Apache Phoenix Now HBase 2.0 Compatible

Written by Kay Ewbank

Friday, 20 July 2018

Apache Phoenix 5.0 has been released. This is a major version upgrade to bring the compatibility for HBase to 2.0+, and to support Apache Hadoop 3.0.

Phoenix adds support for SQL-based OLTP and operational analytics for Apache Hadoop using Apache HBase as its backing store. It also provides integration with other projects in the Apache ecosystem such as Spark, Hive, Pig, Flume, and MapReduce.

Phoenix provides an open source SQL skin for HBase. You use it via standard JDBC APIs instead of the HBase client APIs to create tables, insert data, and query your HBase data. It compiles SQL queries to native HBase scans, and can be used to access data stored and produced in other Hadoop products such as Spark, Hive, Pig, Flume, and MapReduce. Phoenix uses secondary indexes to make queries faster, and makes use of parallel processing by executing aggregate queries through server-side hooks (called co-processors). This means queries are executed on the nodes where data is stored, greatly reducing the need to send data over the network.

The new release has feature parity with the recently released 4.14.0 version. The developers say that highlights of the release start with a clean up of deprecated APIs that were included to support HBase 0.98, and new performant APIs supporting HBase 2.0 have been brought into use instead.

The developers have also refactored coprocessor implementations to make use new Coprocessor or Observer APIs in HBase 2.0.

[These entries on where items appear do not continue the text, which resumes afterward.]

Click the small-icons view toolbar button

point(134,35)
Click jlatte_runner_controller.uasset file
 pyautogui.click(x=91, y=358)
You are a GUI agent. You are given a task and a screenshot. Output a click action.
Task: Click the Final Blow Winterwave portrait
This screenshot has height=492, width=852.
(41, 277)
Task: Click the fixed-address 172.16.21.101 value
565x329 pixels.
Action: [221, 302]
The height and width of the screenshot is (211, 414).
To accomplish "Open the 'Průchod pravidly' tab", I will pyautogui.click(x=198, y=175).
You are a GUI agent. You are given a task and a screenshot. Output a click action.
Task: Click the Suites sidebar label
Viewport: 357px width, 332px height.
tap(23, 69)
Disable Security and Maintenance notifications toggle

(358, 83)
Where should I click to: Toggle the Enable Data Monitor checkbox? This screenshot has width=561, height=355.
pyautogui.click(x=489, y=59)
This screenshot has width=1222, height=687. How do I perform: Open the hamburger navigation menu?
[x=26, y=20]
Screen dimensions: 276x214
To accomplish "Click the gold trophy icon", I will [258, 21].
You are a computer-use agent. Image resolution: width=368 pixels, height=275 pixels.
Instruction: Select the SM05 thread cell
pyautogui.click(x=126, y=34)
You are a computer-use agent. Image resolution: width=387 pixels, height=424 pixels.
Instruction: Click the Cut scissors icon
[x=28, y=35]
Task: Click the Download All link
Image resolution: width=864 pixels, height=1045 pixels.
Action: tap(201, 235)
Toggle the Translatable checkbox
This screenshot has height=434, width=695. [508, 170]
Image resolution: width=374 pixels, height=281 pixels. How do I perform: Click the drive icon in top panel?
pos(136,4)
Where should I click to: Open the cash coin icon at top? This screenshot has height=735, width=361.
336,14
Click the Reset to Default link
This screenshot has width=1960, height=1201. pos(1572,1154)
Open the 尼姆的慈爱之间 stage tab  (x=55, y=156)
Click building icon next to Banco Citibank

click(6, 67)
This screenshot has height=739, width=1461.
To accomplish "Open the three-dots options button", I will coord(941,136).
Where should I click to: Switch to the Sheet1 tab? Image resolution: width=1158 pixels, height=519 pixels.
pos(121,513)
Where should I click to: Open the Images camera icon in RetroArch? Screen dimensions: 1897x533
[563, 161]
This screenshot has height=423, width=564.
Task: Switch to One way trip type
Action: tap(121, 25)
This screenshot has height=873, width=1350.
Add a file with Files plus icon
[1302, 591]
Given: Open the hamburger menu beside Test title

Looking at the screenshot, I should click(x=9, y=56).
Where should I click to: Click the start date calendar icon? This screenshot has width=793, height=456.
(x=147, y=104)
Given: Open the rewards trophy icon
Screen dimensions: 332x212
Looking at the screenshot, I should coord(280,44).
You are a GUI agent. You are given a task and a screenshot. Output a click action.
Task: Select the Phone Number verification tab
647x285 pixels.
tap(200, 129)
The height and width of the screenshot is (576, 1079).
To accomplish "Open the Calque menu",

Alongside the support for HBase and Hadoop, the Hive and Spark Integration in the new version work in the latest versions of Hive (3.0.0) and Spark (2.3.0) respectively.

There are some new features in the release alongside the HBase 2.0 support. HBase namespaces are now surfaced in Phoenix. HBase supports the concept of namespaces in the form of myNamespace:MyTable, and Phoenix can now make use of this feature to give a database-like feature on top of the table.

Improvements for MySQL include support for its Limit +Offset clause when creating a query with a Serial hint or a Limit without an Order By. This means that you can limit each scan using a page filter. The previous version could only use Limit. The new version enables you to forward the relevant client iterators to the offset provided and then return the result..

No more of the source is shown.